Ultimately, though banning wet markets is backward-facing security: it is a “cover your ass” security change so that politicians can say they have done something, when really, they have only locked the barn door after the horse has already bolted. This disease is already out, and the next terrible virus crossing over from the animal world family might well come from food being contaminated by animal droppings, or it might be deliberate. Indeed, the next disaster might not even be a virus: it might be a chemical, biological, nuclear or even electronic threat. Chernobyl wasn’t just a great TV series, it was a real-life warning of the evil of subverting truth to the interests of the state.

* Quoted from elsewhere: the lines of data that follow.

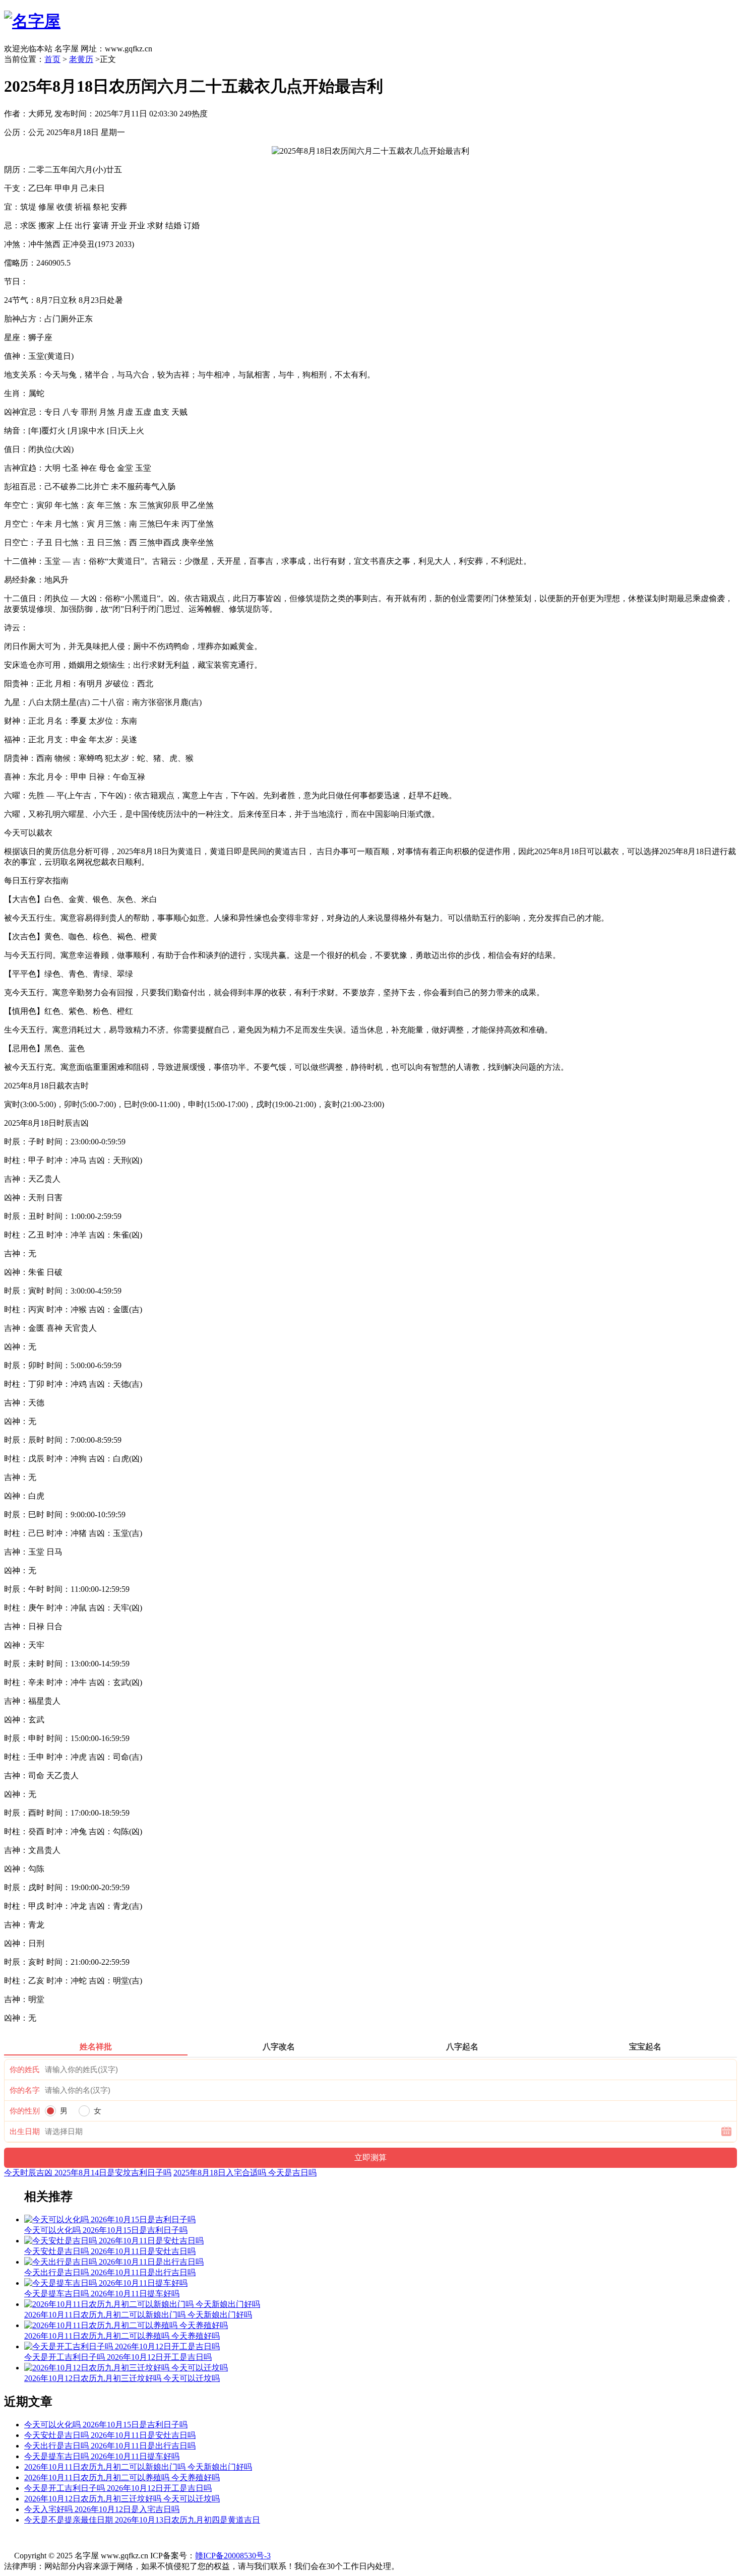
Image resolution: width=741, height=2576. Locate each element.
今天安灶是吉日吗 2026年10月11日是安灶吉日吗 (110, 2435)
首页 (52, 59)
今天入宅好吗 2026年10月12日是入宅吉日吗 (101, 2509)
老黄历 (81, 59)
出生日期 (25, 2132)
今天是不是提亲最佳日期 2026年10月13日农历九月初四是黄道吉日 (142, 2520)
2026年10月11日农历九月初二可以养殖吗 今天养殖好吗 (122, 2477)
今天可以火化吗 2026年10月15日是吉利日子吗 (106, 2424)
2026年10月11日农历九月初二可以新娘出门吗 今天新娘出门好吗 (138, 2467)
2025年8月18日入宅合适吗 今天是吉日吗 (245, 2172)
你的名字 (25, 2090)
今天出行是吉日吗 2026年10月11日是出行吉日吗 (110, 2445)
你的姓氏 (25, 2070)
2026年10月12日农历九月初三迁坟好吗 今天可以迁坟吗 (122, 2498)
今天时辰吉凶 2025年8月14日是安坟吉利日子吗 (87, 2172)
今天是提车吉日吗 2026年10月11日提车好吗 (101, 2456)
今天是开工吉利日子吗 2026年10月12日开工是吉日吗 (118, 2488)
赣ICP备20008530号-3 (233, 2555)
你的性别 (25, 2111)
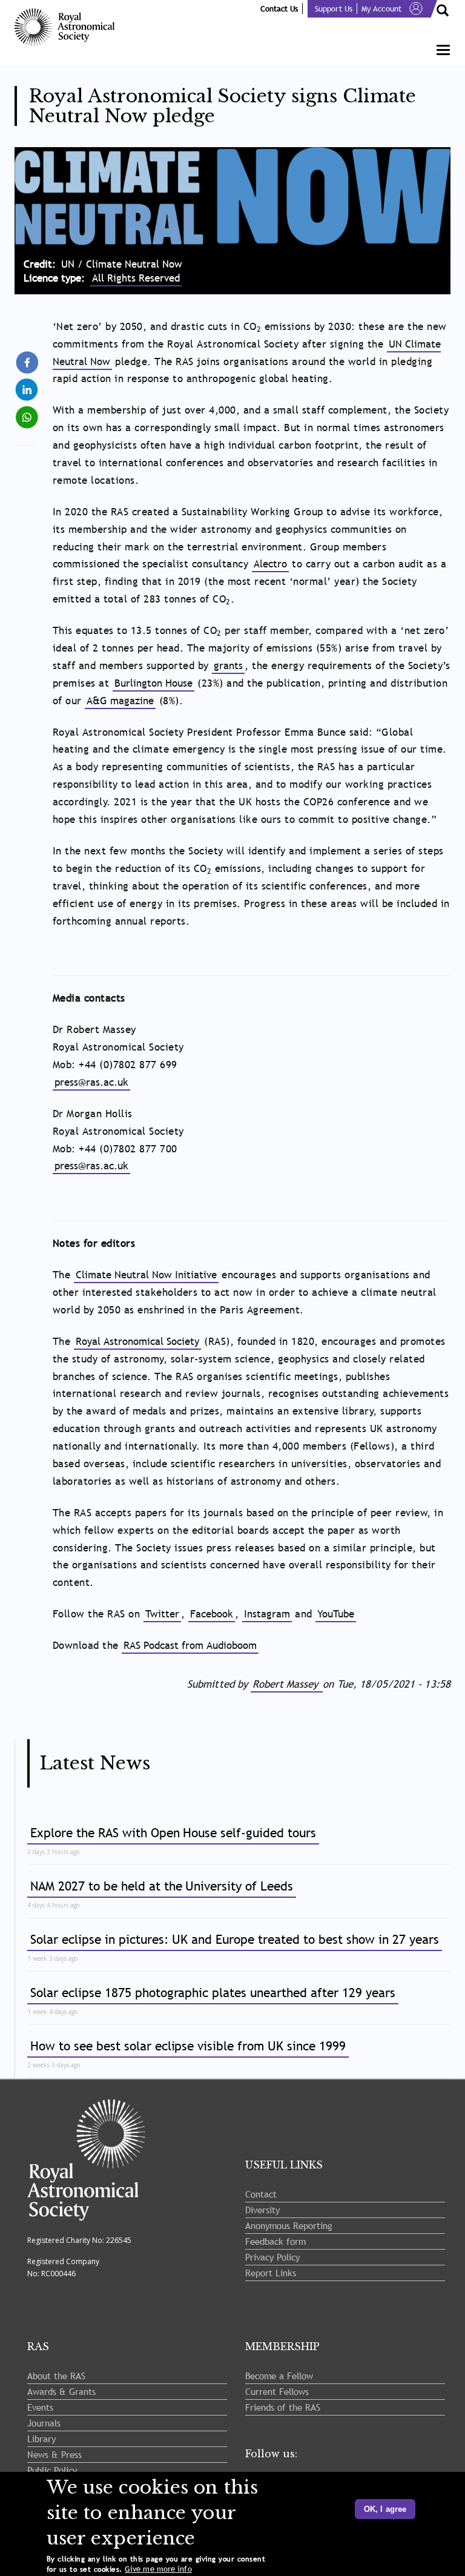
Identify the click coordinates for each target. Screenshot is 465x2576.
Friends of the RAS (282, 2407)
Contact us (279, 8)
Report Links (270, 2273)
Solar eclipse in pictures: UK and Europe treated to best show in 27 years (234, 1939)
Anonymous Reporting (288, 2225)
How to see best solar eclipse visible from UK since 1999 (188, 2046)
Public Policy (52, 2470)
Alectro (270, 564)
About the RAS (56, 2376)
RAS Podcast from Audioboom (190, 1646)
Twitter (162, 1614)
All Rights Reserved (136, 278)
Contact (261, 2194)
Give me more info (158, 2569)
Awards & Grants (61, 2391)
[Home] (69, 27)
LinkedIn (27, 385)
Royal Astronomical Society (137, 1342)
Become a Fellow (279, 2376)
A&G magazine (120, 701)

Thus, banning wet markets is only going to be – at best – a band-aid solution to a civilization-wide problem. Even if it would have prevented the last disaster, it might not prevent the next one (which might not even be viral). The more sustainable response in the long-term is to for more people to be able to live in societies which are anti-fragile: free societies which can quickly respond to terrible events and prevent the contagion spreading.

Antifragile by Nassim Nicholas Taleb

For a society to be anti-fragile and resillient, it must be able to handle a huge variety of challenges: not just viral outbreaks of a biological nature, but viral outbreaks of a social and economic nature too. They need to be open and responsive to challenges: instead of trying to lock up and detain doctors who discover new diseases, we need societies which celebrate the achievements of such doctors. Sure, the evil societies of totalitarian states can impose big quarantines – but they need to lock up tens of millions of people only because they tried to lock up less than a dozen in the first place. There’s a very real chance that if the Chinese Government had acted on the early warnings rather than suppress those warnings, the more dire, later, responses might not have been necessary.

If there is to be a silver lining in the horrific cloud of mass disease and mass death, then I hope it will be the peoples or Iran and China and elsewhere being able to throw off the yolk of their illegitimate despots. Whether their evil regimes are run by communist party hacks or Islamic religious mullahs, both regimes tried to suppress the initial discovery of disease to suit their political agendas.

Both China and Iran have tried to run parallel wars on truth by hiding the disease from their peoples, and fortunately, the truth is stronger than the transience of short-term political power – but unfortunately, huge numbers of people are dying as collateral damage. Black swan events have a habit of shattering pre-existing expectations, because these rigid societies are fundamentally fragile. Their error-correction is weak, and they have no ‘outlet valve’ like an election to reform society without changing the underlying regime.

Now that these closed societies are literally infecting the rest of us, it is important that the Western world do what it can to uphold human rights – and hope that any spark of freedom in those communities becomes a fully fledged fire of opportunity. It would be beautiful if the consequence of this disease was a different sort of contagion: a contagion of ideas and liberty. Let us hope that the Chinese and Iranian peoples see the shining city on a hill, or even a blazing lighthouse in the sea, and tear down their evil regimes which have caused so much suffering in building a system which subjugates their people and allows terrible diseases to spread.